[A run of entries]
• • •
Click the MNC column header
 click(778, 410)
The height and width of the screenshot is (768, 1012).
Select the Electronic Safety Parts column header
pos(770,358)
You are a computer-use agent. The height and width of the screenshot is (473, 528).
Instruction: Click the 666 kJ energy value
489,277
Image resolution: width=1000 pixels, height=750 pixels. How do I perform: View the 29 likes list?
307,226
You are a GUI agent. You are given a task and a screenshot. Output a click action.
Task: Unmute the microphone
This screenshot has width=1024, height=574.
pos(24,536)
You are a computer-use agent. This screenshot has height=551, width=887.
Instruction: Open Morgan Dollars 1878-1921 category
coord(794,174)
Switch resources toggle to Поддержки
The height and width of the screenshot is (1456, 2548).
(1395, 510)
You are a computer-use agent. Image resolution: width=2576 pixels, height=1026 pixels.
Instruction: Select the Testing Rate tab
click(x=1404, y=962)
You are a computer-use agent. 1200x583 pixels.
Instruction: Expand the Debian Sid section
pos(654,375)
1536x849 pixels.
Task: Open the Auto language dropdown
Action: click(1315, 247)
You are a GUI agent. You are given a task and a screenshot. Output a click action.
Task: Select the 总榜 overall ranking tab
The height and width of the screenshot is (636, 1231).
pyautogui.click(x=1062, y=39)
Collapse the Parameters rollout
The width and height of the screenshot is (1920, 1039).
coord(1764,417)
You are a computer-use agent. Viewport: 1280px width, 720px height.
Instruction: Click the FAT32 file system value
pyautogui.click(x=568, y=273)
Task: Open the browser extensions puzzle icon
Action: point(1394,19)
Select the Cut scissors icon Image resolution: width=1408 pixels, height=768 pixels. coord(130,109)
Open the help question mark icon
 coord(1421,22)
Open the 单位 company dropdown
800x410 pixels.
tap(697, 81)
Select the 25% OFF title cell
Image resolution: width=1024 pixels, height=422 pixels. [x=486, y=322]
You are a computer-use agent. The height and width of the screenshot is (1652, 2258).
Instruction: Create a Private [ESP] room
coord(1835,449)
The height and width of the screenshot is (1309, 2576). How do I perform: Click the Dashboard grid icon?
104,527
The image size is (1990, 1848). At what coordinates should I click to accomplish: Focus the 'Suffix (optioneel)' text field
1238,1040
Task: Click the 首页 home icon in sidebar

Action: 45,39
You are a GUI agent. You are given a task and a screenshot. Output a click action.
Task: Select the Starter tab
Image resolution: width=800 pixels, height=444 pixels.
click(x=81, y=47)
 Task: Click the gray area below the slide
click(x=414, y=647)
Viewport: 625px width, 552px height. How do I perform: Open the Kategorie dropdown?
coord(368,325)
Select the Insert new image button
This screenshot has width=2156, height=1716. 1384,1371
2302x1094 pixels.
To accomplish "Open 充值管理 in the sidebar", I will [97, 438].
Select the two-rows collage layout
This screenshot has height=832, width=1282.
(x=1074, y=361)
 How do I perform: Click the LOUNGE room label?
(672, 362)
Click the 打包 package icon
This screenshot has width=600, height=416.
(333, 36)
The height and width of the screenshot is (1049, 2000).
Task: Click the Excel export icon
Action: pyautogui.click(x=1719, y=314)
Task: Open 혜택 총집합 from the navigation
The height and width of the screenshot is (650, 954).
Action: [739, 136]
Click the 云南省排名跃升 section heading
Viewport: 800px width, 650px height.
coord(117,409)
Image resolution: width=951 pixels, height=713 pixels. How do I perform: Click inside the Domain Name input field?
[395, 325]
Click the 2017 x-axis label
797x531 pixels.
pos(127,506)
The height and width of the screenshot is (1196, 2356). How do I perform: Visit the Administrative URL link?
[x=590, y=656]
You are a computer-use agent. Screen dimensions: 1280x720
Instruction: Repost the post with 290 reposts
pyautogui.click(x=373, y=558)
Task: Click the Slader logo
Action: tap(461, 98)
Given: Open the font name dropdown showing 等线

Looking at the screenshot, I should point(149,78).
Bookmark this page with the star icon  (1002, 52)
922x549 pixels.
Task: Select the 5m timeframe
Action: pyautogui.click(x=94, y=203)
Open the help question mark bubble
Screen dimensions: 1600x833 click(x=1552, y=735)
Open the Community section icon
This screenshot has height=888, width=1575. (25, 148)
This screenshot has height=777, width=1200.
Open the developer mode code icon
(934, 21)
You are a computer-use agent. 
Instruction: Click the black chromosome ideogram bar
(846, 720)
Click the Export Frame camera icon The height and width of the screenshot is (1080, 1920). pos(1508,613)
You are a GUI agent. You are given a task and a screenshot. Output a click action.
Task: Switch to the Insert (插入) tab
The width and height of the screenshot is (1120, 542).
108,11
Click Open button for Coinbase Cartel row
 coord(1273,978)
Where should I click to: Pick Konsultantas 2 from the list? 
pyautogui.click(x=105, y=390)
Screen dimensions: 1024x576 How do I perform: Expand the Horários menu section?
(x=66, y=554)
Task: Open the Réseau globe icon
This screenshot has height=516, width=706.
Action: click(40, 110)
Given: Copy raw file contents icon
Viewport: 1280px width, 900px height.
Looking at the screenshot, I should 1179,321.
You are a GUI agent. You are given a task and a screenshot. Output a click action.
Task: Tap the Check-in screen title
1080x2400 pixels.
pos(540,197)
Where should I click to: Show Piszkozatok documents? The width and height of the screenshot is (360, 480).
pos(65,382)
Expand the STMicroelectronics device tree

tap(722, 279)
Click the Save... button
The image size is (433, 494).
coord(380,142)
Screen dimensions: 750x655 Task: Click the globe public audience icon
• • •
Can you swap each "computer-use agent" in the entries above for "screen assistant" and write the entries out again with everything else left as it is?

SOLUTION FOR THIS TASK:
Click the MNC column header
 click(778, 410)
The height and width of the screenshot is (768, 1012).
Select the Electronic Safety Parts column header
pos(770,358)
You are a screen assistant. The height and width of the screenshot is (473, 528).
Instruction: Click the 666 kJ energy value
489,277
Image resolution: width=1000 pixels, height=750 pixels. How do I perform: View the 29 likes list?
307,226
You are a GUI agent. You are given a task and a screenshot. Output a click action.
Task: Unmute the microphone
This screenshot has width=1024, height=574.
pos(24,536)
You are a screen assistant. This screenshot has height=551, width=887.
Instruction: Open Morgan Dollars 1878-1921 category
coord(794,174)
Switch resources toggle to Поддержки
The height and width of the screenshot is (1456, 2548).
(1395, 510)
You are a screen assistant. Image resolution: width=2576 pixels, height=1026 pixels.
Instruction: Select the Testing Rate tab
click(x=1404, y=962)
You are a screen assistant. 1200x583 pixels.
Instruction: Expand the Debian Sid section
pos(654,375)
1536x849 pixels.
Task: Open the Auto language dropdown
Action: click(1315, 247)
You are a GUI agent. You are given a task and a screenshot. Output a click action.
Task: Select the 总榜 overall ranking tab
The height and width of the screenshot is (636, 1231).
pyautogui.click(x=1062, y=39)
Collapse the Parameters rollout
The width and height of the screenshot is (1920, 1039).
coord(1764,417)
You are a screen assistant. Viewport: 1280px width, 720px height.
Instruction: Click the FAT32 file system value
pyautogui.click(x=568, y=273)
Task: Open the browser extensions puzzle icon
Action: point(1394,19)
Select the Cut scissors icon Image resolution: width=1408 pixels, height=768 pixels. coord(130,109)
Open the help question mark icon
 coord(1421,22)
Open the 单位 company dropdown
800x410 pixels.
tap(697, 81)
Select the 25% OFF title cell
Image resolution: width=1024 pixels, height=422 pixels. [x=486, y=322]
You are a screen assistant. The height and width of the screenshot is (1652, 2258).
Instruction: Create a Private [ESP] room
coord(1835,449)
The height and width of the screenshot is (1309, 2576). How do I perform: Click the Dashboard grid icon?
104,527
The image size is (1990, 1848). At what coordinates should I click to accomplish: Focus the 'Suffix (optioneel)' text field
1238,1040
Task: Click the 首页 home icon in sidebar

Action: 45,39
You are a GUI agent. You are given a task and a screenshot. Output a click action.
Task: Select the Starter tab
Image resolution: width=800 pixels, height=444 pixels.
click(x=81, y=47)
 Task: Click the gray area below the slide
click(x=414, y=647)
Viewport: 625px width, 552px height. How do I perform: Open the Kategorie dropdown?
coord(368,325)
Select the Insert new image button
This screenshot has width=2156, height=1716. 1384,1371
2302x1094 pixels.
To accomplish "Open 充值管理 in the sidebar", I will [97, 438].
Select the two-rows collage layout
This screenshot has height=832, width=1282.
(x=1074, y=361)
 How do I perform: Click the LOUNGE room label?
(672, 362)
Click the 打包 package icon
This screenshot has width=600, height=416.
(333, 36)
The height and width of the screenshot is (1049, 2000).
Task: Click the Excel export icon
Action: pyautogui.click(x=1719, y=314)
Task: Open 혜택 총집합 from the navigation
The height and width of the screenshot is (650, 954).
Action: [739, 136]
Click the 云南省排名跃升 section heading
Viewport: 800px width, 650px height.
coord(117,409)
Image resolution: width=951 pixels, height=713 pixels. How do I perform: Click inside the Domain Name input field?
[395, 325]
Click the 2017 x-axis label
797x531 pixels.
pos(127,506)
The height and width of the screenshot is (1196, 2356). How do I perform: Visit the Administrative URL link?
[x=590, y=656]
You are a screen assistant. Screen dimensions: 1280x720
Instruction: Repost the post with 290 reposts
pyautogui.click(x=373, y=558)
Task: Click the Slader logo
Action: tap(461, 98)
Given: Open the font name dropdown showing 等线

Looking at the screenshot, I should point(149,78).
Bookmark this page with the star icon  (1002, 52)
922x549 pixels.
Task: Select the 5m timeframe
Action: pyautogui.click(x=94, y=203)
Open the help question mark bubble
Screen dimensions: 1600x833 click(x=1552, y=735)
Open the Community section icon
This screenshot has height=888, width=1575. (25, 148)
This screenshot has height=777, width=1200.
Open the developer mode code icon
(934, 21)
You are a screen assistant. 
Instruction: Click the black chromosome ideogram bar
(846, 720)
Click the Export Frame camera icon The height and width of the screenshot is (1080, 1920). pos(1508,613)
You are a GUI agent. You are given a task and a screenshot. Output a click action.
Task: Switch to the Insert (插入) tab
The width and height of the screenshot is (1120, 542).
108,11
Click Open button for Coinbase Cartel row
 coord(1273,978)
Where should I click to: Pick Konsultantas 2 from the list? 
pyautogui.click(x=105, y=390)
Screen dimensions: 1024x576 How do I perform: Expand the Horários menu section?
(x=66, y=554)
Task: Open the Réseau globe icon
This screenshot has height=516, width=706.
Action: click(40, 110)
Given: Copy raw file contents icon
Viewport: 1280px width, 900px height.
Looking at the screenshot, I should 1179,321.
You are a GUI agent. You are given a task and a screenshot. Output a click action.
Task: Tap the Check-in screen title
1080x2400 pixels.
pos(540,197)
Where should I click to: Show Piszkozatok documents? The width and height of the screenshot is (360, 480).
pos(65,382)
Expand the STMicroelectronics device tree

tap(722, 279)
Click the Save... button
The image size is (433, 494).
coord(380,142)
Screen dimensions: 750x655 Task: Click the globe public audience icon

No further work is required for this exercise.